Fundamentally, sponsored academic research is an odd thing.  You are trying to convince an agency or foundation with finite (often very finite) resources that allocating some of their precious support to you will be a good thing.  Limiting the conversation to the often ill-named "basic research" (see here and the book therein for a discussion of "basic" vs "applied"), this means work where the primary products of the research are (i) fundamental advances in our understanding of some system or phenomena; (ii) personnel trained in scientific/engineering/research knowledge and skills; (iii) scholarly publications (and/or patents for more technology-focused topics) that report the results, with the intent of propagating the work to the community and having an impact. 

This last one has taken a pre-eminent position of importance because it's something that can be readily counted and measured.  There is a rough rule that many program officers in NSF and DOE will tell you; averaging over their programs, they get roughly one high impact paper per $100K total cost.  They would like more, of course. 
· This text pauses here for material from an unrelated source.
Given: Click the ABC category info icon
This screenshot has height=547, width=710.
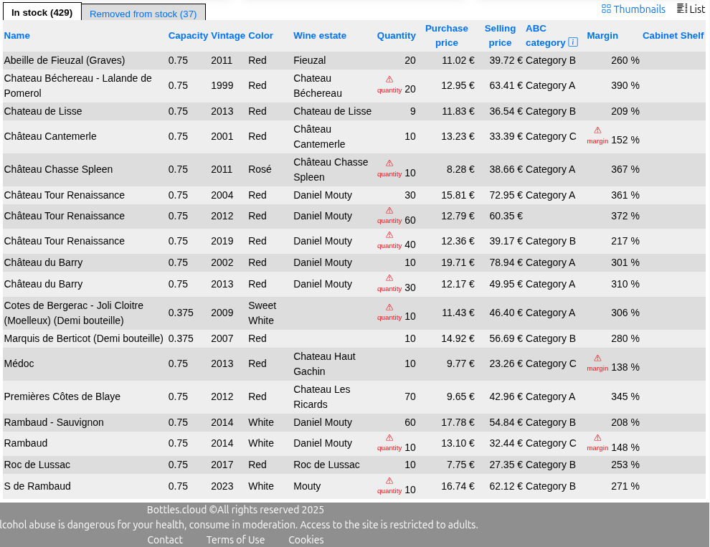Looking at the screenshot, I should (x=573, y=42).
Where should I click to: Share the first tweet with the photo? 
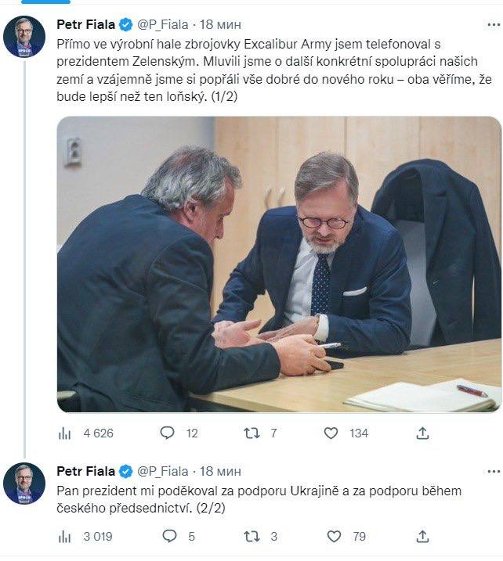pyautogui.click(x=422, y=433)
Talk with program officers before writing and submitting - know the audience.  Program officers (including foundational ones) tend to take real pride in their portfolios.  Everyone likes funding successful, high-impact, exciting, trend-setting work.  Still, particular program officers have areas of emphasis, in part so that there is not duplication of effort or support within an agency or across agencies.  (This is especially true in areas like high energy theory, where if you've got DOE funding, you essentially can't get NSF support, and vice versa.)  You will be wasting your time if you submit to the wrong program or pitch your idea to the wrong reviewing audience.   NSF takes a strong line that their research directions are broadly set by the researchers themselves, via their deep peer review process (mail-in reviews, in-person or virtual panel discussions) and workshops that define programmatic goals.  DOE likewise has workshops to help define major challenges and open questions, though my sense is that the department takes a more active role in delineating priorities.   The DOD is more goal-directed, with program officers having a great deal of sway on topics of interest, and the prospect that such research may transition closer to technology-readiness.  Foundations are idiosyncratic, but a common refrain is that they prefer to fund topics that are not already supported by federal agencies.

Think it through, and think like a referee.  When coming up with an idea, do your best to consider in some detail how you would actually pull this off.  How could you tell if it works?  What would the implications be of success?  What are the likely challenges and barriers?  If some step doesn't go as planned, is it a show-stopper, or are their other ways to go?  As an experimentalist:  Do you have the tools you need to do this?  How big a signal are you trying to detect?   Remember, referees are frequently asked to evaluate strengths and weaknesses of technical approach.  Better to have this in mind while at an early stage of the process.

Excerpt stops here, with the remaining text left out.